In reality, the argument about the Philippine Airlines (PAL) pilots is about a lot more than that.

After 25 pilots and first officers resigned, with the intention of taking up better-paid options with foreign airlines, PAL threatened them with administrative, civil and criminal charges for breaching their contracts. (Criminal charges? What kind of labor relations regime exists at PAL?) With flights canceled, the government stepped in, warning both pilots and airlines about the damage to the tourist industry.

Even before this column gets to its main point there is more to this than meets the eye, as it is alleged that some pilots had been forced to transfer to Air Philippines, PAL’s low-cost subsidiary, at reduced wages. (What was that about breach of contract?) Some of the resigned pilots were, reportedly, directly affected by this, while others feared that before too long they would meet the same fate. Furthermore, the Manila Times reports allegations by the Flight Attendants and Stewards Association of the Philippines that, due to cutbacks, PAL flights have been understaffed during recent times.

At one level, then, this story is about a race to the bottom, with airlines cutting wages and conditions in order to offer the public cheap seats and still make a profit. The situation is not peculiar to the Philippines, as some airline pilots in the USA earn so little that they qualify for welfare payments (a case of the taxpayer subsidizing the employers).

As a labor union official in London, I was involved in a similar situation after London Buses split its bus operations into separate subsidiaries prior to privatization. At the same time, a regime of tendering was in place, whereby all and sundry were invited to bid for routes operated by the incumbent publicly-owned operator. Needless to say, this was a recipe for low wages, poor conditions, violation of the legal regulations on drivers’ hours, with a blind eye being sometimes turned to safety questions.

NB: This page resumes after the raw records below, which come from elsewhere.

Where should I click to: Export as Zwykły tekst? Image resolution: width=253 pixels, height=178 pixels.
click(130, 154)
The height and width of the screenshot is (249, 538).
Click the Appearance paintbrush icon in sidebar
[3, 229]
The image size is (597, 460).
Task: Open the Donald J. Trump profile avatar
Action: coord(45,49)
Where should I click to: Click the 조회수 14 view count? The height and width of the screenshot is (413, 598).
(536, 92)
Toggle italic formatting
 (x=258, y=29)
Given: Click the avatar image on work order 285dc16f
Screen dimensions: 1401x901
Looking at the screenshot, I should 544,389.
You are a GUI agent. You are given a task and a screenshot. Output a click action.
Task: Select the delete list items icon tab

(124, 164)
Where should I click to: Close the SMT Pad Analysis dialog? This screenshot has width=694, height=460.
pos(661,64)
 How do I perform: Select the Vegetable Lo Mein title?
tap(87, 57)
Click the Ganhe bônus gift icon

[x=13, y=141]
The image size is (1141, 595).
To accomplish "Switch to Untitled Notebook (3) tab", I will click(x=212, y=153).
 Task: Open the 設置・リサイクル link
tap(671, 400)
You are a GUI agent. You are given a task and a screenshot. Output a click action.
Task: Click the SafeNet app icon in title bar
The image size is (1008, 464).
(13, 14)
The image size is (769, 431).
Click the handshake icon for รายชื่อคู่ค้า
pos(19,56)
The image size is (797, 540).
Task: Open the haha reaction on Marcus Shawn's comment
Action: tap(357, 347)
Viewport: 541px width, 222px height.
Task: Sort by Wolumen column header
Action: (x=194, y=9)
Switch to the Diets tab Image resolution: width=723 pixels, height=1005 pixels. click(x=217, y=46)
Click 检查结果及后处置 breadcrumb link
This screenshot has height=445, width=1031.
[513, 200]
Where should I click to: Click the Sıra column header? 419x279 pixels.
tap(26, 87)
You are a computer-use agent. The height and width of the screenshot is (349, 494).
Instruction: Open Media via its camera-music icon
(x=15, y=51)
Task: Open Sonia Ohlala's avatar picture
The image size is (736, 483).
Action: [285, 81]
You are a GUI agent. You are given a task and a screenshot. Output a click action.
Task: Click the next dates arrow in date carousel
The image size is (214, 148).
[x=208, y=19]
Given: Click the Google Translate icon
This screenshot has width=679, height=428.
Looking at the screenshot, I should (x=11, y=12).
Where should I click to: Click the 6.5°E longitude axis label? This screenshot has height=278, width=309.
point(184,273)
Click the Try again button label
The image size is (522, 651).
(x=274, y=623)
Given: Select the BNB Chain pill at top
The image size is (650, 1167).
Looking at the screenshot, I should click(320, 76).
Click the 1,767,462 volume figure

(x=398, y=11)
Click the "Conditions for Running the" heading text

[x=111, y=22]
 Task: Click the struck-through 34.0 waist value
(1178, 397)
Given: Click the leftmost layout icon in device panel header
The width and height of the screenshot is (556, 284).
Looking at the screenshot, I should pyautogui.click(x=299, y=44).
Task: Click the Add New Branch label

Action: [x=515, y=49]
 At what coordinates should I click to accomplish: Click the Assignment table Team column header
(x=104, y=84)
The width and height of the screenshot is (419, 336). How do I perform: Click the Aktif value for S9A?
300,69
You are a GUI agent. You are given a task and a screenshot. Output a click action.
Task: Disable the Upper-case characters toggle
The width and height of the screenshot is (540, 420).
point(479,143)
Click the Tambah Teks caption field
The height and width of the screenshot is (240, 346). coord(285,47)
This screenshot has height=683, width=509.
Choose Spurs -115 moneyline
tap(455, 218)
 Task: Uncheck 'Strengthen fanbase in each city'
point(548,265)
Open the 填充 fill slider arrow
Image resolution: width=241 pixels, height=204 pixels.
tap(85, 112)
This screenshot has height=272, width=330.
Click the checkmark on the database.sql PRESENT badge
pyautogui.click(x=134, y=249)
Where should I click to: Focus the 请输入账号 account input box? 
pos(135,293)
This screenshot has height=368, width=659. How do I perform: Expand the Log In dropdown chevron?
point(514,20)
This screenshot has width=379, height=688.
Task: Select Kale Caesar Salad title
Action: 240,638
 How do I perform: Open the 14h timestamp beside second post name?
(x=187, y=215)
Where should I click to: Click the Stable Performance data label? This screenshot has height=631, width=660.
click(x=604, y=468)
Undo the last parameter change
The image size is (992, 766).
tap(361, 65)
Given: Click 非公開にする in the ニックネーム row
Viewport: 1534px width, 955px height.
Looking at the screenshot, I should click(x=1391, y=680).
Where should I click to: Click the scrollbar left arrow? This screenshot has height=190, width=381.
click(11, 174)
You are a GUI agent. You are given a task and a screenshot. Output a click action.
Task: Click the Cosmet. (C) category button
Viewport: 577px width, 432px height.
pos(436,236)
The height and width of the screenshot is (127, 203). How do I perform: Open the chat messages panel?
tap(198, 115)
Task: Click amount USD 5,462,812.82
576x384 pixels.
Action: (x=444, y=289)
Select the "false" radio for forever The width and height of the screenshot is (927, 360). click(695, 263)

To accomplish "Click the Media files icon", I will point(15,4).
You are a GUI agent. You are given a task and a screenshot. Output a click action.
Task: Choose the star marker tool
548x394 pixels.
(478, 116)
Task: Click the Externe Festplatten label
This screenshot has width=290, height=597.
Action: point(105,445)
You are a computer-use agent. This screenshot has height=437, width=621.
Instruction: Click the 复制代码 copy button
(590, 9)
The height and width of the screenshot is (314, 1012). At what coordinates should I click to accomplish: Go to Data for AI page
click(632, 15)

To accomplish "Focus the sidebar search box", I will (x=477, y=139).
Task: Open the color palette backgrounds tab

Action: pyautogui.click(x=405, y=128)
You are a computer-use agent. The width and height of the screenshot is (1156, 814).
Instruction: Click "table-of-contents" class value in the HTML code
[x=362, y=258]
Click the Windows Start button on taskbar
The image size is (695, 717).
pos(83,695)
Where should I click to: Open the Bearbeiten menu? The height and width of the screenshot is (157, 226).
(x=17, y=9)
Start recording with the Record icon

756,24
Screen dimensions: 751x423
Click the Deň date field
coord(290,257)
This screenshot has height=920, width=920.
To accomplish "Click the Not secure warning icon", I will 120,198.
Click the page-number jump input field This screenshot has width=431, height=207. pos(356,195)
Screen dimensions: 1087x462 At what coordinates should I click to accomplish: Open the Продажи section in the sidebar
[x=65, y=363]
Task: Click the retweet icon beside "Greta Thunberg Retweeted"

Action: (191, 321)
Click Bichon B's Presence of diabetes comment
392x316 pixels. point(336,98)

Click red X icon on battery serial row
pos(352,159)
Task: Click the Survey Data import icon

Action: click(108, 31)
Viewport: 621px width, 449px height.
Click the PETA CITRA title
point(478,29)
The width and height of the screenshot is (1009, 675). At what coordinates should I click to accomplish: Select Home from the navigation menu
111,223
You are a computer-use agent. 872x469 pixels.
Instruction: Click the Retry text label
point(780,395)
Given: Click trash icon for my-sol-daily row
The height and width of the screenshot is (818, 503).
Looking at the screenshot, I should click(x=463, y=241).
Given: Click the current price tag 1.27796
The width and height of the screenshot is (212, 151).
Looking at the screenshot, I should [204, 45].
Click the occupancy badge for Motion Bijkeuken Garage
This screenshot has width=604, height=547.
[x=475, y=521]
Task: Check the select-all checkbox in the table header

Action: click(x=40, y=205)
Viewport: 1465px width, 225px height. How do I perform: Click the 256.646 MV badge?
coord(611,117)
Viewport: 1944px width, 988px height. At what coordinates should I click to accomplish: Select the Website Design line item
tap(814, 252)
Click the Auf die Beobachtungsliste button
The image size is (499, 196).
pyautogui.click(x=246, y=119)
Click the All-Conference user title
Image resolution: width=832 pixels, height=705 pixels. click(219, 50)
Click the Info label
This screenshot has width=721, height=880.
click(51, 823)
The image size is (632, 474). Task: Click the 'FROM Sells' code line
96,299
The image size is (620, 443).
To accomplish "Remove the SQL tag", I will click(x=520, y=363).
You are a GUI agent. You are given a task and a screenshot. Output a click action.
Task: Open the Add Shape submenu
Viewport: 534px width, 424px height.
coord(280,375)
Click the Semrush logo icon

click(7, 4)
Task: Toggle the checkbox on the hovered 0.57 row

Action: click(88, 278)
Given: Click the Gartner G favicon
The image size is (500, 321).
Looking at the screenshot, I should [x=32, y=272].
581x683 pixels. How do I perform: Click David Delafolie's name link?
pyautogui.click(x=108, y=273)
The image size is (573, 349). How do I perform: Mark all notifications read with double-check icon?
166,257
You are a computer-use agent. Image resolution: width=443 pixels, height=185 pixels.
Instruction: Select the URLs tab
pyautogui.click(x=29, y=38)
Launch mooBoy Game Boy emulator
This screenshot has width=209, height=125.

After a round of tendering in 1991, one of the subsidiaries, London Forest Travel (LFT), advised its staff, and our union, that the routes at its Walthamstow garage had all been retained after a successful bid. It later transpired that it had bid on the basis of extended working hours and an average wage-cut of around 20 percent. We addressed this situation by simply turning the tables on LFT.

Having ascertained that the company which had come second in the bidding process was prepared to pay more than LFT was proposing, our members were balloted for industrial action and commenced the longest bus strike in London since 1957. Throughout the dispute, negotiations were held with LFT but, while it reduced the original cuts, it could not match the package offered by the competition. The strike therefore continued until the regulatory authority withdrew the routes in question from LFT and awarded them to the competitor. In effect, the workers had retendered the routes — and LFT had lost.

In a sense, although without taking industrial action or even coordinating their activity, the PAL pilots have been doing something similar. According to the Manila Times report, PAL pilots earn between $2,000 and $3,000 per month, while foreign airlines pay between $8,000 and $12,000. It could be argued, therefore, that the market dictates that the pilots will gravitate to the highest bidder. In my experience, employers who delight in lecturing their staff about “the market” when they’re attempting to hold down wages and conditions often become cry-babies when the tables are turned.

The PAL episode rams home the point that the low-wage economy, which is what the Philippines has got, has drawbacks for workers, employers, and the country as a whole. During the last administration, the Fair Trade Alliance (FTA) warned the Department of Labor and Employment that some airlines, factories, power companies and telecommunications outfits faced the danger of collapse due to the recruitment of their skilled staff by overseas employers. The FTA identified nurses, doctors, teachers, various kinds of engineers and airline pilots and mechanics, etc. Some of those on the list imply that the health and safety of many citizens and residents could be adversely affected by this low-wage economy.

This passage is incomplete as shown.